In un’epoca in cui la parola femminicidio non era ancora entrata nel linguaggio comune, il delitto di Tarquinia sconvolgerà più di una famiglia: quella di Anna, la vittima, fondata su un sentimento, quello tra lei ed Alessandro, totalizzante: «e ogni lacrima versata, ogni bacio disperato, ogni abbraccio strappato, ogni lettera scritta diventa lievito per il loro sentimento. Fino a renderlo idealizzato» (p. 33); e quella di Stefano, il carnefice, da sempre outsider di ogni contesto sociale, «un povero diavolo, vittima di se stesso, della vita in cui si era ritrovato imprigionato» (p. 147). E così il sangue, richiamato più volte e troneggiante fin nel titolo del romanzo, non è solamente quello versato, ma anche quello che scorre, condiviso, tra i vari membri di una famiglia.

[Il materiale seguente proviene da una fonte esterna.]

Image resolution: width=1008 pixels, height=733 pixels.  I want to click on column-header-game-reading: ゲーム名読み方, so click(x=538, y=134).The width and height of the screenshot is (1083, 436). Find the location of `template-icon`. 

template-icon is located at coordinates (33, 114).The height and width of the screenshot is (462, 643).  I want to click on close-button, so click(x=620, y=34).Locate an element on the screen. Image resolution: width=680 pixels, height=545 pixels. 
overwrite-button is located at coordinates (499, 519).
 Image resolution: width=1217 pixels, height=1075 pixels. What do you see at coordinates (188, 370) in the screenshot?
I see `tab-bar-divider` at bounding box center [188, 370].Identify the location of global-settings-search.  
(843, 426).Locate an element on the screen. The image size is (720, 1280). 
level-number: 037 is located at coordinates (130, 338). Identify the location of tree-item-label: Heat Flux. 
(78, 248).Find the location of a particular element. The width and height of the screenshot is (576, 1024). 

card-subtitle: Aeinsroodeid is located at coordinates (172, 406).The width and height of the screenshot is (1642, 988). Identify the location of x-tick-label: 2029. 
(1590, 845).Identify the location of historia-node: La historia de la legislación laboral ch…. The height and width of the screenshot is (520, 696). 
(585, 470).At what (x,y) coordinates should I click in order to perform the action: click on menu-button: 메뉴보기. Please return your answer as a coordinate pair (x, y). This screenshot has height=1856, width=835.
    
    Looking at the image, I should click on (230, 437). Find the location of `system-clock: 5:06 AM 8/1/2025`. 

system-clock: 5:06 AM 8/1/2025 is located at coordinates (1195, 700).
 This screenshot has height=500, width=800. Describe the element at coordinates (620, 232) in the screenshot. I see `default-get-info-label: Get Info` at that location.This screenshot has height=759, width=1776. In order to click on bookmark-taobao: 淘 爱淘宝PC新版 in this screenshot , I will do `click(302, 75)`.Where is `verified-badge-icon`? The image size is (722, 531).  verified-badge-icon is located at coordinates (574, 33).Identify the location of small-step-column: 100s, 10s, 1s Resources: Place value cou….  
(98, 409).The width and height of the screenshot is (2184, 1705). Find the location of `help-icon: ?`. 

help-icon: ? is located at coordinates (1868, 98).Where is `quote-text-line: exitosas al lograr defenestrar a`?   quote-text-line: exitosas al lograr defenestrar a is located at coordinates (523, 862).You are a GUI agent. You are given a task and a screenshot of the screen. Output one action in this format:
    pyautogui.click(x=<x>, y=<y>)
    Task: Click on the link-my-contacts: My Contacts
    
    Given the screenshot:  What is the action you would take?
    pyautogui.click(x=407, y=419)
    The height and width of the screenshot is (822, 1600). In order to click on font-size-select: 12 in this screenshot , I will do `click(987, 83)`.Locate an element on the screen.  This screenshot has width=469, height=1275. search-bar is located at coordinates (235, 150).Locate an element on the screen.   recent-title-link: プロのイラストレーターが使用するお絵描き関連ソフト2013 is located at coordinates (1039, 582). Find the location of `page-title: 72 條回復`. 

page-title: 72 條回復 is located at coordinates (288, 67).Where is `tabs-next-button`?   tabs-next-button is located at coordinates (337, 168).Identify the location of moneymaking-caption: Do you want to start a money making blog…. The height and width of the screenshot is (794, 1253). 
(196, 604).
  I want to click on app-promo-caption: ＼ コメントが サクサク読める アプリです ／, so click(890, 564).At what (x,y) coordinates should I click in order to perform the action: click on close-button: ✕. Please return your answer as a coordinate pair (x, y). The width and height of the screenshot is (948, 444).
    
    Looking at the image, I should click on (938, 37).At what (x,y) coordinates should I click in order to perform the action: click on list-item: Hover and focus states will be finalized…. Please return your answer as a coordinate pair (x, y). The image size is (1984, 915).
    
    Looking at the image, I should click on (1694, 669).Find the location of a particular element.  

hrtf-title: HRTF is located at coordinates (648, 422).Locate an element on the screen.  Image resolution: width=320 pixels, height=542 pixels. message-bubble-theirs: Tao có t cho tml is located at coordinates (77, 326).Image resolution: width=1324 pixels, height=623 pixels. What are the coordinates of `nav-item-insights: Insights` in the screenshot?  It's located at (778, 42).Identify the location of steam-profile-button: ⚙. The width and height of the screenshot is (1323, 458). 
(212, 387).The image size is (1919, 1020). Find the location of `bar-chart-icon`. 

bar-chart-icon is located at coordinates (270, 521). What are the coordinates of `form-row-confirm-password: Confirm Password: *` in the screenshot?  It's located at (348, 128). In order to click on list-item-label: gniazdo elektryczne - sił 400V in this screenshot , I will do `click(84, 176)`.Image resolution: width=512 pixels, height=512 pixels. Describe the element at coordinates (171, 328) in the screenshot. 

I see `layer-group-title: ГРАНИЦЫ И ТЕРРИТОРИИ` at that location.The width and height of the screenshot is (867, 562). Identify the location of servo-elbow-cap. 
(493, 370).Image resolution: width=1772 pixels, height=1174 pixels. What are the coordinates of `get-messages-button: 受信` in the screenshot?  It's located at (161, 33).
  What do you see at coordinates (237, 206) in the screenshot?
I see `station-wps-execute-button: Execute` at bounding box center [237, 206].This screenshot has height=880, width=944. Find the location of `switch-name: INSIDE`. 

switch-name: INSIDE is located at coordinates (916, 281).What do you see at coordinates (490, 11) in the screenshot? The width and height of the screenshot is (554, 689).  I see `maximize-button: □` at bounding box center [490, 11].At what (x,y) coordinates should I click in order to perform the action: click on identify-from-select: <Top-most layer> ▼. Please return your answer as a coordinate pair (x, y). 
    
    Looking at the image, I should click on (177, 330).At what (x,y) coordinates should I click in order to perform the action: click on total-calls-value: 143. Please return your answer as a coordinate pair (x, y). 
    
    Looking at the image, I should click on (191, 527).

C’è sempre una motivazione sottostante che muove un autore nel momento in cui intraprende la stesura di un’opera. In Sangue. Storia di Anna non è la suspense a essere ricercata né, tantomeno, la voglia di creare mistero: Andrea Romano vuole ridare la voce a una donna brutalmente annichilita, nel corpo e nella dignità, non solo dal suo aggressore. E riesce nel suo intento grazie a una narrazione snella e priva di fronzoli, tipica del giornalista, che pone sotto la lente di ingrandimento le dinamiche complesse e le conseguenze devastanti di un femminicidio. La sua scrittura, scevra di enfasi retoriche, restituisce con crudo realismo non tanto la dinamica dei fatti – non è infatti la ricerca del dettaglio scabroso al centro dell'attenzione –, ma la ferita profonda lasciata in chi, con quella tragedia, ha dovuto fare i conti.